Mitwachsende Herzklappe für Kinder nur eine Frage der Zeit

Stellen herzkranken Kindern eine mitwachsende Herzklappe in Aussicht: Boris Schmitt und Kai Riemer vom Deutschen Herzzentrum Berlin haben gerade einen Preis dafür gewonnen
Etwa jedes zehnte Kind mit einem angeborenen Herzfehler benötigt im Laufe seines Lebens eine neue Herzklappe. Zwar ist der Klappenersatz heute ein Routineeingriff, er geht für die kleinen Patienten jedoch mit Einschränkungen her: Künstliche Herzklappen wachsen nämlich nicht mit. Daher müssen die Klappen im Laufe des Lebens mehrfach ausgetauscht werden. Bei Herzklappen aus tierischem Gewebe kommt hinzu, dass die körpereigene Abwehr das Gewebe der Klappe schädigt und einen Austausch allein deshalb zwingend macht. Bei Klappen aus Kunststoff oder Metall gibt es diese Immunreaktionen zwar nicht, doch sie bergen das Risiko gefährlicher Blutgerinnsel. Betroffene müssen deshalb ihr Leben lang blutverdünnende Medikamente einnehmen. So der so: Bislang ist der Herzklappenersatz mit allerlei Nachteilen für die Patienten behaftet.

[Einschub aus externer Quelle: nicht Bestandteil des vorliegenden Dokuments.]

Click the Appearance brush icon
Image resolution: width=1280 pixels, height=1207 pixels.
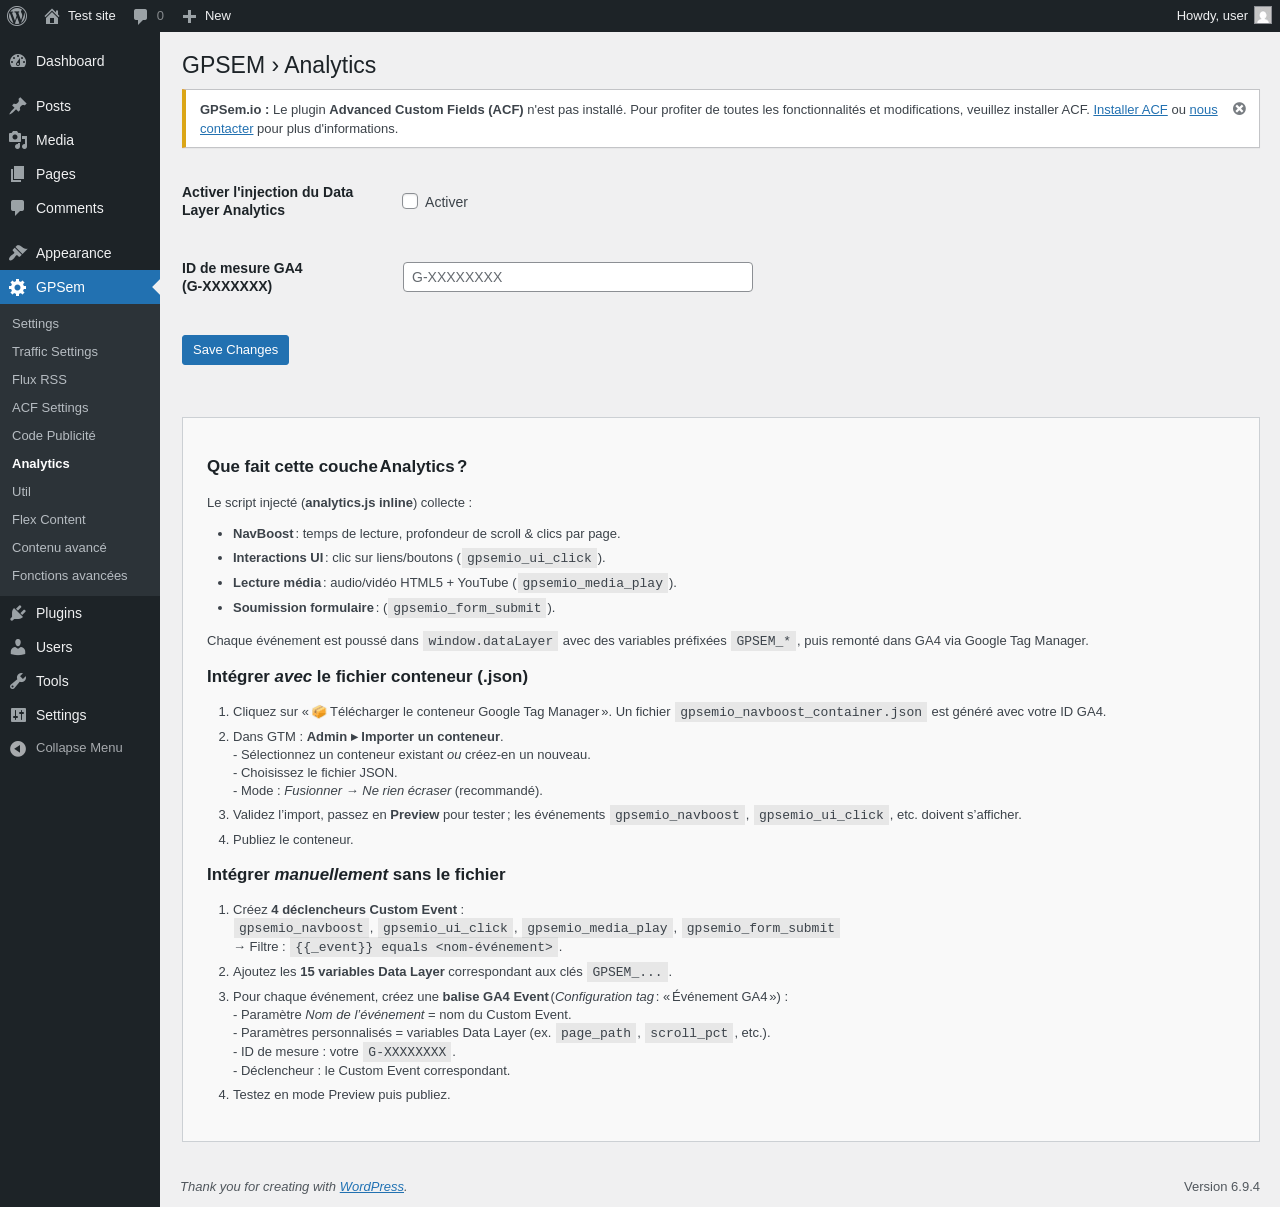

Bei Tieren funktioniert die mitwachsende Herzklappe schon
Eine Lösung stellt nun das Deutsche Herzzentrum Berlin (DHZB) in Aussicht: Eine mitwachsende Herzklappe, die aus patienteneigenem Gewebe hergestellt wird. In Tierexperimenten hat sich die „GrOwnvalve“ - eine Wortschöpfung aus englisch „to grow (wachsen)“, „own (körpereigen)“ und „valve (Herzklappe)“ – bereits bewährt. Nun muss noch ausführlich getestet werden, ob sie auch risikofrei beim Menschen funktioniert. Der maßgebliche Entwickler der neuen Herzklappe Dr. Boris Schmitt zeigt sich zuversichtlich: „Ich denke, dass wir innerhalb der nächsten vier Jahre die Marktzulassung für die GrOwnValve erreichen und damit vielen herzkranken Kindern ein erheblich verbessertes Behandlungsangebot machen können“, sagt der Kinderkardiologe vom DHZB. „Die Herzklappe aus körpereigenem Gewebe ruft keine Abstoßungsreaktionen hervor, sie hält länger als eine Prothese aus tierischem Material und sie passt sich dem Organismus an“, fasst Boris Schmitt die Vorteile der neuen biologischen Herzklappe zusammen.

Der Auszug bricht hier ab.